For his alleged involvement in the most well-known Bitcoin meltdown to date, Bankman-Fried could spend up to 115 years in prison.

Contrary to reputable and safe banking procedures:

According to the statement, issuing or storing as core crypto assets those that are issued, stored, or transferred in an open, public, and/or decentralized network or similar system "is probably incompatible with safe and secure banking practices," according to the agencies' current understanding and experience to date.

The security and dependability of business models that concentrate on activities related to crypto assets or have a focused impact on the sector have also caused severe issues for authorities.

Agencies keep an eye on banks that can be exposed to dangers related to the cryptocurrency industry and take into account any requests from banks to engage in crypto operations.

The OCC has established regulations that require banks to get authorization before engaging in any cryptocurrency transaction.

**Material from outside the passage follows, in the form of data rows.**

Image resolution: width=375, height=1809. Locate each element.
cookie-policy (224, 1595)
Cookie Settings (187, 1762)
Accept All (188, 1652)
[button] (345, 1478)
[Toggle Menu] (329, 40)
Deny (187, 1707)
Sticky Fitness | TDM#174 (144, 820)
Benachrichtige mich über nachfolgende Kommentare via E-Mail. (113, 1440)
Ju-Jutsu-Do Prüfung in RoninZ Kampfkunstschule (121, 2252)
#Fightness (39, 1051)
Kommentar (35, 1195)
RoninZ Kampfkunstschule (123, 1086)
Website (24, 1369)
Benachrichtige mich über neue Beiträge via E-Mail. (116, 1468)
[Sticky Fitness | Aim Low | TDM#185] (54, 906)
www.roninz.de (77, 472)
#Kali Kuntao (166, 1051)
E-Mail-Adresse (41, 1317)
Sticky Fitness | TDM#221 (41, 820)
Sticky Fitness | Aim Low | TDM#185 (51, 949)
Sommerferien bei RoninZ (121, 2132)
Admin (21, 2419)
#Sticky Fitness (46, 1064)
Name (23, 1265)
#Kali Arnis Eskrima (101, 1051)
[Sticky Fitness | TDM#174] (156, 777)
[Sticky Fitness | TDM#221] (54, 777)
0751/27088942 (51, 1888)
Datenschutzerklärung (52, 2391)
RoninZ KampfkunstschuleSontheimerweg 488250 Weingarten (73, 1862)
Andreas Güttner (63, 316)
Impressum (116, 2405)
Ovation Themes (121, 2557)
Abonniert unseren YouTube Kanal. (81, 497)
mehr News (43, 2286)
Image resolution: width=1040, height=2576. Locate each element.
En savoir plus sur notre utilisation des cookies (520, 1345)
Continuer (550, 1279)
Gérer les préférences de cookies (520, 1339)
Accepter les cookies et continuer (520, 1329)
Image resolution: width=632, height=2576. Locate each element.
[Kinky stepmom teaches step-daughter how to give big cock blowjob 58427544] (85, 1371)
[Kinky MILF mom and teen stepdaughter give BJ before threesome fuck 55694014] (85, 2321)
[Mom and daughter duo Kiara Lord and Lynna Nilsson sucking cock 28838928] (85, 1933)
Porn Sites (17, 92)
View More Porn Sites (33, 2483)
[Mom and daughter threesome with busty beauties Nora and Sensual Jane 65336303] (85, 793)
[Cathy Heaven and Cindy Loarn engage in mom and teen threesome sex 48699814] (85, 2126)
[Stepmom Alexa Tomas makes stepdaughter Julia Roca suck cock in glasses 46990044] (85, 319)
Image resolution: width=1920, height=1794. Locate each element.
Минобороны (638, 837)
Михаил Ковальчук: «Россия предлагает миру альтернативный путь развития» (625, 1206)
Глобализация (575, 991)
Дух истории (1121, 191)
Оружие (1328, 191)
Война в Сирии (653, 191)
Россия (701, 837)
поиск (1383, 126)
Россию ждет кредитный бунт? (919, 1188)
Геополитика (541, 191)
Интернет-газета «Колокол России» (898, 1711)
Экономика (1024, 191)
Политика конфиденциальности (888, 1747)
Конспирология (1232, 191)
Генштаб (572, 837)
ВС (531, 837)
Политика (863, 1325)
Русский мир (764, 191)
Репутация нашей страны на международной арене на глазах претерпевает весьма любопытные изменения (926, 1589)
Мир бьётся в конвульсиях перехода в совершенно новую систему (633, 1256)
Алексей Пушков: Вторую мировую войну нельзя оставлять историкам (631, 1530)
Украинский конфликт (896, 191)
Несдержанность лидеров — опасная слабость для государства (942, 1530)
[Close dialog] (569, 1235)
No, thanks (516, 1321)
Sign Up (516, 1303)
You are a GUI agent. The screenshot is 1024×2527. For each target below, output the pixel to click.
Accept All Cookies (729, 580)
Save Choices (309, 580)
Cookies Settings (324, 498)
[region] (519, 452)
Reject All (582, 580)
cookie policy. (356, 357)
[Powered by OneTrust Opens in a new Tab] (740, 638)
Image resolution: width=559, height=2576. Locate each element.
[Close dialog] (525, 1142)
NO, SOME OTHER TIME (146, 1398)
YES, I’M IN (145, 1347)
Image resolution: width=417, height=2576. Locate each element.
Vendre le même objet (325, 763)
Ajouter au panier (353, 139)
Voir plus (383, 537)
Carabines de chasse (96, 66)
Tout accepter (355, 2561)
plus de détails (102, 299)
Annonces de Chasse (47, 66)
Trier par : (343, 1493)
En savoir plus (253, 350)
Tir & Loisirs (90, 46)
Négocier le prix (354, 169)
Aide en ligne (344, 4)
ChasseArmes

In the early 2000s, acting financial controller Michael Hsu linked cryptocurrencies to derivatives, citing the potential for contamination and the enthusiasm behind the industry's expansion.

Although it keeps a careful eye on the cryptocurrency markets, the Financial Stability Supervision Council does not yet consider cryptocurrency activity to be systemic.

Congress has been presented with several bills to regulate cryptocurrencies, but it will take some time for the legislation to pass.